Foreign Minister Gustav Stresemann of Germany dared not give the assurances demanded lest he antagonize political forces at Berlin strong enough to upset the "Little Coalition" German Cabinet. He must win Allied concessions.
Finally Sir Austen Chamberlain was hampered in making concessions by a curious hue and cry that British industry languishes while German workers are busy turning out "half-finished arms and arms parts" which are sold to Russia or shipped to Sweden for completion and thence to Russia, China, etc. It was a pat coincidence that the Foch report was sprung and the British "half-finished arms" scare was popped while Premier Poincare and Chancellor Churchill of the British Exchequer were hobnobbing together in Paris--for these statesmen both oppose the conciliatory attitude toward Germany of Premier Briand and Sir Austen Chamberlain.

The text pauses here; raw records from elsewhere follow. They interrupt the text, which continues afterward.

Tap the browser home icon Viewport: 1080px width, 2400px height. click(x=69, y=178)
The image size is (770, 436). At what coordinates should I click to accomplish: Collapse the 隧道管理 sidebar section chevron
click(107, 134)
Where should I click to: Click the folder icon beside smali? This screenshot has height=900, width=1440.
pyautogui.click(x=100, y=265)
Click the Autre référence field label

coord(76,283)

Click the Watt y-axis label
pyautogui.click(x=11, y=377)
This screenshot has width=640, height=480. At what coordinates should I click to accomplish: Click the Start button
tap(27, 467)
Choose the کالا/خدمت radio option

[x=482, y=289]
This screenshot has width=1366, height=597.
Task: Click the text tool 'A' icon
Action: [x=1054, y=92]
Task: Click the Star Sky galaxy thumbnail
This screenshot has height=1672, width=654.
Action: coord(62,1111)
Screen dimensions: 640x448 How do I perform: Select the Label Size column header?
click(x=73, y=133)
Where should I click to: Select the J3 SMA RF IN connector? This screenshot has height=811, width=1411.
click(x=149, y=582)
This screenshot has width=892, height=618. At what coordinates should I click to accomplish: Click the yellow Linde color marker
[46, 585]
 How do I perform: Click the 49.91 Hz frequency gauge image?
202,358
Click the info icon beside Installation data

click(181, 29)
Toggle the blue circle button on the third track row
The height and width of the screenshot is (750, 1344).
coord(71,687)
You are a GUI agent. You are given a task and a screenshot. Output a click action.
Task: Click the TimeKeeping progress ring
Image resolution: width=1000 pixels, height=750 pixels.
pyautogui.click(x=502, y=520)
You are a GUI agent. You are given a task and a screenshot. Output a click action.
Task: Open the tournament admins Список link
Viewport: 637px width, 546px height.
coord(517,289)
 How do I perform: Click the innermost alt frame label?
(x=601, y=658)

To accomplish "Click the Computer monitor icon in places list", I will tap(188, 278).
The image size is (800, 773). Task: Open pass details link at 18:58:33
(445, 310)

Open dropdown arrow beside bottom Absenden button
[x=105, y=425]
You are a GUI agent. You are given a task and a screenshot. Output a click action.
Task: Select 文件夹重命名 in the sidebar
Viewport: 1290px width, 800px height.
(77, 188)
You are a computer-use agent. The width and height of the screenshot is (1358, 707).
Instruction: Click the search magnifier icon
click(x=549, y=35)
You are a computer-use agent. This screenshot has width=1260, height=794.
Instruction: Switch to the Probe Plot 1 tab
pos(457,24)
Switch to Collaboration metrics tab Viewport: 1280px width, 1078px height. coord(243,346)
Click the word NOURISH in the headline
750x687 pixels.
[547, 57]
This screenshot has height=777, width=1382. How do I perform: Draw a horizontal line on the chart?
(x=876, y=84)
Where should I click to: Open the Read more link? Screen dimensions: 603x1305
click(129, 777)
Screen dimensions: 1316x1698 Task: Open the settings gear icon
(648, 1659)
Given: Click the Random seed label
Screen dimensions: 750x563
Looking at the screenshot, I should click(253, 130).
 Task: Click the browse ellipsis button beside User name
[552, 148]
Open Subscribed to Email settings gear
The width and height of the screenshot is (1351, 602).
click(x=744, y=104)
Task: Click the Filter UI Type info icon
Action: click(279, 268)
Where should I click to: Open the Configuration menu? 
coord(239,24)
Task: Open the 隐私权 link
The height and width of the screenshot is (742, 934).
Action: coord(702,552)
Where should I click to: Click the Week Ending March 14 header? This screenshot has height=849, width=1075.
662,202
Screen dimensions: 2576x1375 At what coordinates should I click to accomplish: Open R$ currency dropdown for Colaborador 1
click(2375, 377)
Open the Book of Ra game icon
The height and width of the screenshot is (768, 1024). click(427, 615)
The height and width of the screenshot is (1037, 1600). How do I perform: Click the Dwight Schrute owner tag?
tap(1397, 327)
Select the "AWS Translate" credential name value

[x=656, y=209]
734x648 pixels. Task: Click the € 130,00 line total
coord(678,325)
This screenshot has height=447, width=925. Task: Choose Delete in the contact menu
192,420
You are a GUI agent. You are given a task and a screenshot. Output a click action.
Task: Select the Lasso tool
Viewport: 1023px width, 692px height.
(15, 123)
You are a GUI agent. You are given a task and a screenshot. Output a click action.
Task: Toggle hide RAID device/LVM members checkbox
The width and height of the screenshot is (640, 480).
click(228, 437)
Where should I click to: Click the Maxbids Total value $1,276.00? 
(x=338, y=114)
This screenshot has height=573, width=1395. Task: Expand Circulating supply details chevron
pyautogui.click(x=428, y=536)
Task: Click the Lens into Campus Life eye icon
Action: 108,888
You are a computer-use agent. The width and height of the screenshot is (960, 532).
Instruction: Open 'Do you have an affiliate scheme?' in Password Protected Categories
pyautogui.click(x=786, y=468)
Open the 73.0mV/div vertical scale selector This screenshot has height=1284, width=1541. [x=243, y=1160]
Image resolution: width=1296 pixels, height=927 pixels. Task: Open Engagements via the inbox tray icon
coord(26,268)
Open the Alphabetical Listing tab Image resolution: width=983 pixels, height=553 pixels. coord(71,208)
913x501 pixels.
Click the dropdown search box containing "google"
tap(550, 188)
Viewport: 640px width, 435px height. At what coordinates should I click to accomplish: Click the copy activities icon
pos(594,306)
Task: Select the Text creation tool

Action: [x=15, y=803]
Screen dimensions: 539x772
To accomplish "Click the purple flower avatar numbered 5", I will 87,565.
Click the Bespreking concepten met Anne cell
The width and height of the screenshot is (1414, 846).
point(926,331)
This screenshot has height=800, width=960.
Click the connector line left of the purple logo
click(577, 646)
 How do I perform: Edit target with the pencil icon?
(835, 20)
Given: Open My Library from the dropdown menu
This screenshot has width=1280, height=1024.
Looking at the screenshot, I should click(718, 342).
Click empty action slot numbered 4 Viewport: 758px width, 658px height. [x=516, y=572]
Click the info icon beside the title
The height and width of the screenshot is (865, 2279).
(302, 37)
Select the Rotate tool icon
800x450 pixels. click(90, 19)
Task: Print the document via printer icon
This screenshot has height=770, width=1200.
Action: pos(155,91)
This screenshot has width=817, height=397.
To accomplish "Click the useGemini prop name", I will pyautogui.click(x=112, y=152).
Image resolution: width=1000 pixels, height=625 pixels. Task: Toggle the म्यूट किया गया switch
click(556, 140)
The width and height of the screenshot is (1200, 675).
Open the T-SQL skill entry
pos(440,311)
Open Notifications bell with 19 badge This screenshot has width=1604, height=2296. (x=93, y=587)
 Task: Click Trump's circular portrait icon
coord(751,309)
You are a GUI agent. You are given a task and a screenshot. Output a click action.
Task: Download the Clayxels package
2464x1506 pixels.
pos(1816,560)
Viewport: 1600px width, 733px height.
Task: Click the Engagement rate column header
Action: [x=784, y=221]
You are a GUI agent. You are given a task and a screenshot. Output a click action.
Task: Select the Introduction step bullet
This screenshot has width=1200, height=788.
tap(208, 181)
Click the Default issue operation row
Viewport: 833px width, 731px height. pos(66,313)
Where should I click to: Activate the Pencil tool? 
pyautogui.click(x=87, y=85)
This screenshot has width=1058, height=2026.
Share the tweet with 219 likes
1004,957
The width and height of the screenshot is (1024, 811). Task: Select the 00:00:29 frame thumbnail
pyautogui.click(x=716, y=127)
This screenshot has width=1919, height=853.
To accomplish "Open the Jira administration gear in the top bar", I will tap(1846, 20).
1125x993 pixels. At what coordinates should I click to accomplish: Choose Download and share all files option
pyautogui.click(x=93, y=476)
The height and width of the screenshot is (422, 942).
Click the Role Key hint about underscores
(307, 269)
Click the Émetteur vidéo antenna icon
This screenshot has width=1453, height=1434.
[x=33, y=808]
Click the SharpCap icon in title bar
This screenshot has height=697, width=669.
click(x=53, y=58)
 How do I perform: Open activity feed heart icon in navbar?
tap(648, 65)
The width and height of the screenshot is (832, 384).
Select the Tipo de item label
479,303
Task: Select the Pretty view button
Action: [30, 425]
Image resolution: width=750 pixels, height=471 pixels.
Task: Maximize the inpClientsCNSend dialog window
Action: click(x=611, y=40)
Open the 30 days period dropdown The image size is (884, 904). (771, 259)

So difficult did it become to smooth such jagged edges at Geneva that Ministers Chamberlain, Briand and Stresemann adjourned the League Council, gathered at their hotel, and kept telephoning to Paris and Berlin most of the night.
Compromise. The German Cabinet soon gave Dr. Stresemann carte blanche. The French Cabinet met in three long secret sessions and finally transmitted to M. Briand "new instructions." The shade of Alfred Nobel must have rejoiced as his three Peace prize winners signed a convention adjusting their differences on a hotel table. With them, to bind the bargain, signed Signer Scialoja of Italy, Foreign Minister Vandervelde of Belgium and dapper Viscount Ishii of Japan, League Council members all. The role of Emile Vandervelde, veteran Socialist Belgian Foreign Minister, in last week's negotiations was candidly revealed by Dr. Stresemann who said: "He took the part of mediator between us. . . . Do not forget that Germany was the country with which Belgium was on very bad terms (sic) during and because of the War. M. Vandervelde's attitude is indicative of the new Europe based on cooperation and conciliation."
Convention. 1) The convention positively affirms that the Allied military control of German disarmament will be withdrawn on Jan. 31, 1927, and replaced by the supervision of a League of Nations investigating commission, as envisaged in Article 213 of the Versailles Treaty. 2) The instances of German failure to disarm cited in the Foch report will be settled by negotiation among the Powers, and should this fail will be referred to the Council of the League of Nations. 3) Ad interim all work on the German forts along the Polish frontier shall stop. 4) The present Allied military commissioners in Germany will be permitted to remain, although reduced in numbers, as "technical experts" attached to the Allied legations in Berlin.
The prestige of the League is again enhanced by placing German disarmament control in the hands of the Council.
League Routine. Before the Council adjourned last week it--1) instructed the Secretary General to invite the Powers, including the U. S., to a League Economics Conference (TIME, Oct. 4) in May, 1927; and to a conference to limit the private manufacture of arms in September; 2) took unofficial cognizance of a statement by Chu Chao-hsin that as the representative of the Peking Government of China he no longer considers himself the representative of China as a whole, since more than half the country is now in the control of the Canton Government (see p. 18).